▶ ACTIVITY: Could you set down only the lines from the one including "You are a computer-use" to the end of the records below, inclusive and exact, leaving pictures out?

[Stored items]
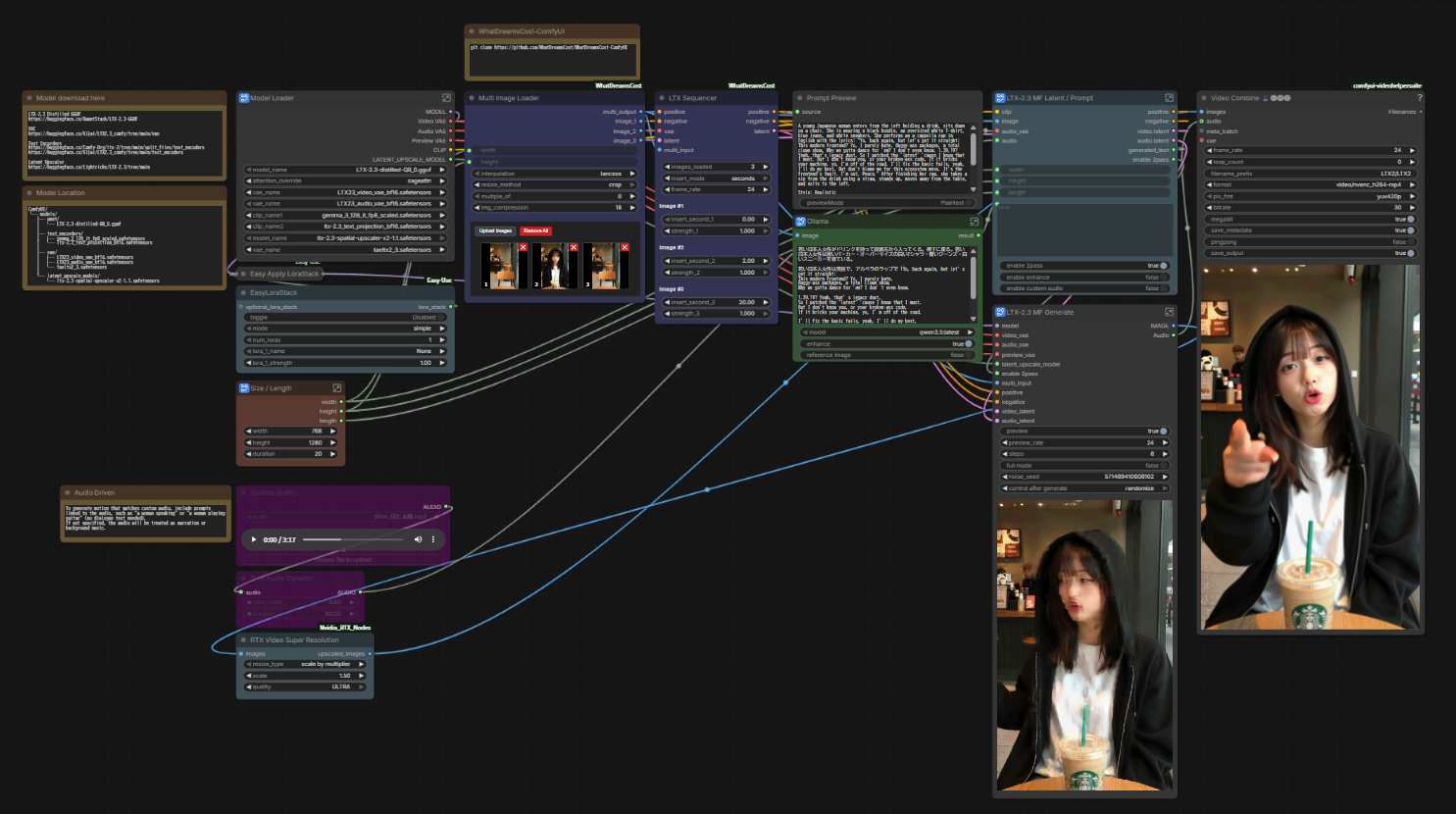Open the interpolation lanczos dropdown
Image resolution: width=1456 pixels, height=814 pixels.
click(x=555, y=174)
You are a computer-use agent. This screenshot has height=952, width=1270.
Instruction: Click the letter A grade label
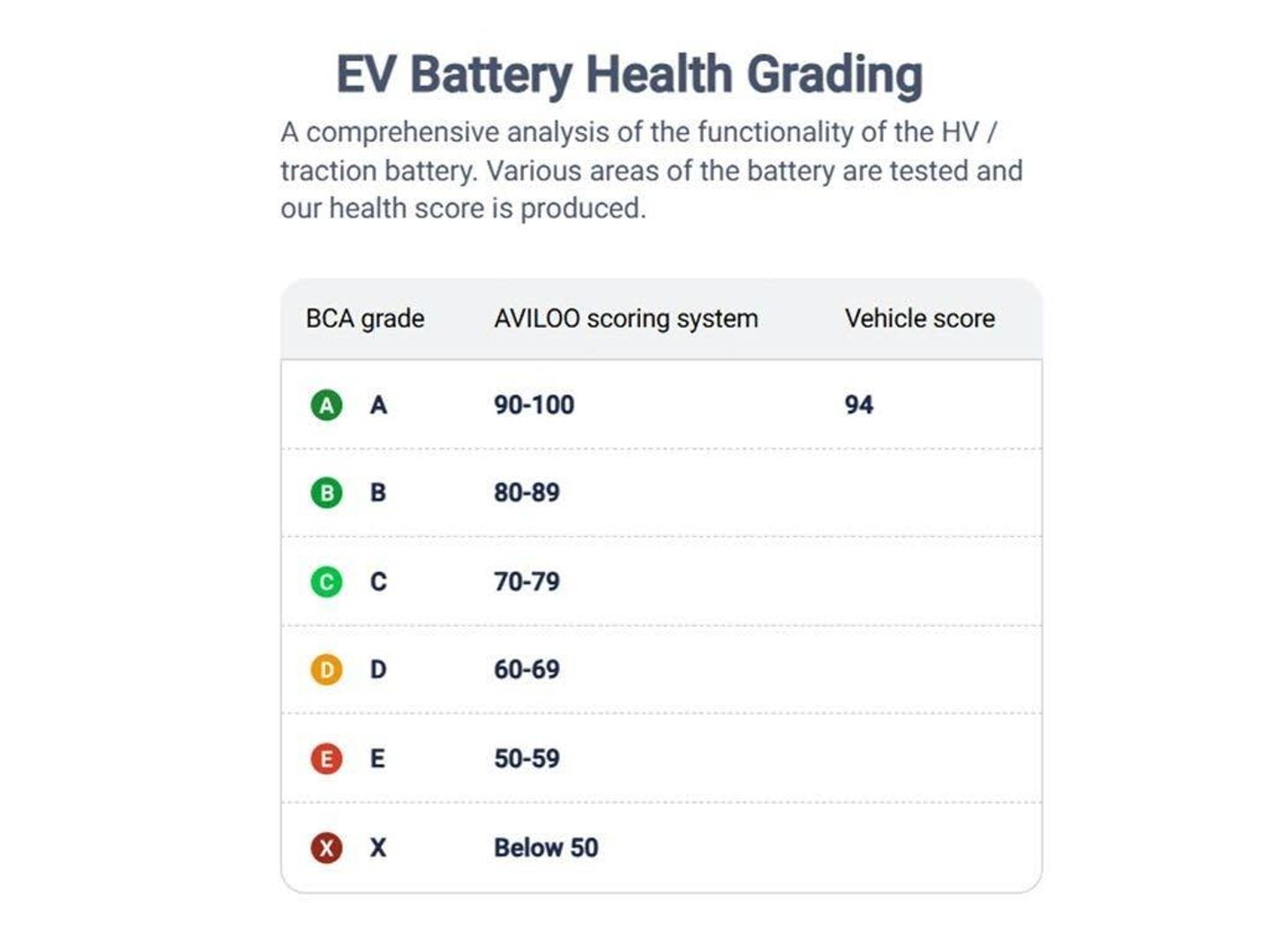pyautogui.click(x=378, y=405)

▶ ANSWER TO THE PROBLEM:
You are a computer-use agent. This screenshot has height=952, width=1270.
Instruction: Click the letter A grade label
pyautogui.click(x=378, y=405)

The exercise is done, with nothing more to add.